▶ **Set problem 1**
Put into a numbered list the lines of the records from the line with "Task: Click the zoom" to the line with "tap(449, 369)", both included, omitting any blank lines.

▶ **Passage**
## Begin

A review by cadeunderbooks
salt slow by Julia Armfield

dark emotional mysterious sad medium-paced

5.0

Julia Armfield writes with such a distinct voice, such darkly-tinged, evocative turns of phrase. It was a creeping joy to sink into the worlds she created in this collection. I copied down half the book, it seems. See below for slightly spoiler-y thoughts & quotes. 5/5

*~*

Mantis //
We are fourteen, some of us fifteen, and we spend our lunchtimes comparing notes on bleedings and kissings and other similar crimes. We eat canteen meatloaf with our mouths whaling open, laugh screeching laughs that end in coughing fits and spat-out hunks of bread. p.5-6
To be a teenage girl is to be a monstrous delight taken to its natural conclusion. I loved this one, & couldn't help but picture Juliette Lewis from What's Eating Gilbert Grape? while I read. 5/5

The Great Awake //
We were sitting on the front steps of my building, drinking hot chocolate from polystyrene cups. It was 4 a.m. on a Tuesday; thin light, city moving like an agitated creature. We were all still growing used to the nighttime, the blue-veined hours of morning that lay only lightly, the white spiders and noctule bats. Without sleeping, it was harder to parcel up your days, to maintain a sense of urgency. The extra hours granted a kind of fearless laziness, a permission to dawdle through the day with the confidence that there would be more time, later, whenever you liked.

## End

▶ **Material for this task**
## Begin

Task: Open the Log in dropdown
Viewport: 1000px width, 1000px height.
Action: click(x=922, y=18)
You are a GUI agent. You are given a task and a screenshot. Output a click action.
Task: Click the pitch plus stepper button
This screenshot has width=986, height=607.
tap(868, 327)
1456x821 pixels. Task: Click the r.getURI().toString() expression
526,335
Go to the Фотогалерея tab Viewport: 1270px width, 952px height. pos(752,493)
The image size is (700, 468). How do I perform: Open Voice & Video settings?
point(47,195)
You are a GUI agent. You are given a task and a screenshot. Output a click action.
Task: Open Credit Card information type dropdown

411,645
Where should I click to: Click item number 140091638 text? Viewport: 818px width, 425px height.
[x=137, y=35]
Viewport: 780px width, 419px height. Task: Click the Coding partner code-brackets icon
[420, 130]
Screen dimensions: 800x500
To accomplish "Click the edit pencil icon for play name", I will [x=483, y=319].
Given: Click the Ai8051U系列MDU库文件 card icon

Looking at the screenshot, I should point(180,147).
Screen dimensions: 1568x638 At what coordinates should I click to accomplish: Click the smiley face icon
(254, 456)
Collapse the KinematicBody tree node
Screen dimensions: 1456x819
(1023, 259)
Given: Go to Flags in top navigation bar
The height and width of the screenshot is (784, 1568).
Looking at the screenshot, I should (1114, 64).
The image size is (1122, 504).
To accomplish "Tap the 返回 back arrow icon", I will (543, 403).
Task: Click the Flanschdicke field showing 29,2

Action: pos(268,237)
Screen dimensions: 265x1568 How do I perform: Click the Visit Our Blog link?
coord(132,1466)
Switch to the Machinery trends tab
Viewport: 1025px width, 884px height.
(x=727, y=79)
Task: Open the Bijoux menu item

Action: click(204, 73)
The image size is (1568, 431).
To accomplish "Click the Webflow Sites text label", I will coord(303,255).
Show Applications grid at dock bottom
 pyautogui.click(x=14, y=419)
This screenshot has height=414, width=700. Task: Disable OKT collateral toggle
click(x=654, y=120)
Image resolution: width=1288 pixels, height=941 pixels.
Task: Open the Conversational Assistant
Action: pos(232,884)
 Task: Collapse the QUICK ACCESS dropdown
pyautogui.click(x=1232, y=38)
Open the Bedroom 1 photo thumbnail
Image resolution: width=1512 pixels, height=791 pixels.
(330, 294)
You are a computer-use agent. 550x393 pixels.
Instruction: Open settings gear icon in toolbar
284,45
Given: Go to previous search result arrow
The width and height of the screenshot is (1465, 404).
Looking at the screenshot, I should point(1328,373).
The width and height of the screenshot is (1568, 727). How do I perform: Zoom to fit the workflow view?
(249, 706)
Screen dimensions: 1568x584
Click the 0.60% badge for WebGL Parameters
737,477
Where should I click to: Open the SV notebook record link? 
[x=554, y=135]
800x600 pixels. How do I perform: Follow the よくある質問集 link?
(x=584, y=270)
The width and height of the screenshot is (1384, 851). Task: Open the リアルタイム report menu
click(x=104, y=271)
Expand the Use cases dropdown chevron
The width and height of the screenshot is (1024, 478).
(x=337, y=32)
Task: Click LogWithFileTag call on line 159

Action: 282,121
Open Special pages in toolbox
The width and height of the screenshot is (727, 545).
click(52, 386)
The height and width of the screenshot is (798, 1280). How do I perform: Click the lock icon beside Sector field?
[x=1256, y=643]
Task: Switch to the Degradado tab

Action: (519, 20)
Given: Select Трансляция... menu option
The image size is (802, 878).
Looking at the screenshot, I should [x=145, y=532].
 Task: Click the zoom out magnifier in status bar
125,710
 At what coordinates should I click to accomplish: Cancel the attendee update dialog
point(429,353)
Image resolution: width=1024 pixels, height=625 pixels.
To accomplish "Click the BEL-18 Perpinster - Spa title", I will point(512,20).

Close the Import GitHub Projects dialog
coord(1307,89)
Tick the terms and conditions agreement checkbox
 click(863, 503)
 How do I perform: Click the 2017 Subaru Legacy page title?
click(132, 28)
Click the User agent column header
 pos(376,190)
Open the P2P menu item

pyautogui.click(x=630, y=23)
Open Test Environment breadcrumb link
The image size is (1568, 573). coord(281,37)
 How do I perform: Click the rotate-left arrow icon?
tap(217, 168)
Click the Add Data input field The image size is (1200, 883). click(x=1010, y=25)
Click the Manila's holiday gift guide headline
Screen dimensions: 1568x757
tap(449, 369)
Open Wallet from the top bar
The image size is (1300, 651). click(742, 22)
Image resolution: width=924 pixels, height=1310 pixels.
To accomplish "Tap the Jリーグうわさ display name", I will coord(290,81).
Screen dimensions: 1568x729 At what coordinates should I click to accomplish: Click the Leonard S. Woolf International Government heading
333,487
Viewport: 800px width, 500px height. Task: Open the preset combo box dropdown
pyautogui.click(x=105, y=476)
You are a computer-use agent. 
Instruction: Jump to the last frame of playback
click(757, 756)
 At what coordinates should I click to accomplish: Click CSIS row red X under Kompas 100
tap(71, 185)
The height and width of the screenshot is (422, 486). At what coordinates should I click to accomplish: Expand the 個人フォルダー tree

## End

▶ **Set problem 2**
Translate into Spanish the following sentence from the review of salt slow: "Without sleeping, it was harder to parcel up your days, to maintain a sense of urgency."

▶ **Correct result 1**
1.  Task: Click the zoom out magnifier in status bar
2. 125,710
3.  At what coordinates should I click to accomplish: Cancel the attendee update dialog
4. point(429,353)
5. Image resolution: width=1024 pixels, height=625 pixels.
6. To accomplish "Click the BEL-18 Perpinster - Spa title", I will point(512,20).
7. Close the Import GitHub Projects dialog
8. coord(1307,89)
9. Tick the terms and conditions agreement checkbox
10.  click(863, 503)
11.  How do I perform: Click the 2017 Subaru Legacy page title?
12. click(132, 28)
13. Click the User agent column header
14.  pos(376,190)
15. Open the P2P menu item
16. pyautogui.click(x=630, y=23)
17. Open Test Environment breadcrumb link
18. The image size is (1568, 573). coord(281,37)
19.  How do I perform: Click the rotate-left arrow icon?
20. tap(217, 168)
21. Click the Add Data input field The image size is (1200, 883). click(x=1010, y=25)
22. Click the Manila's holiday gift guide headline
23. Screen dimensions: 1568x757
24. tap(449, 369)

▶ **Correct result 2**
Sin dormir, costaba más repartir los días, mantener el sentido de la urgencia.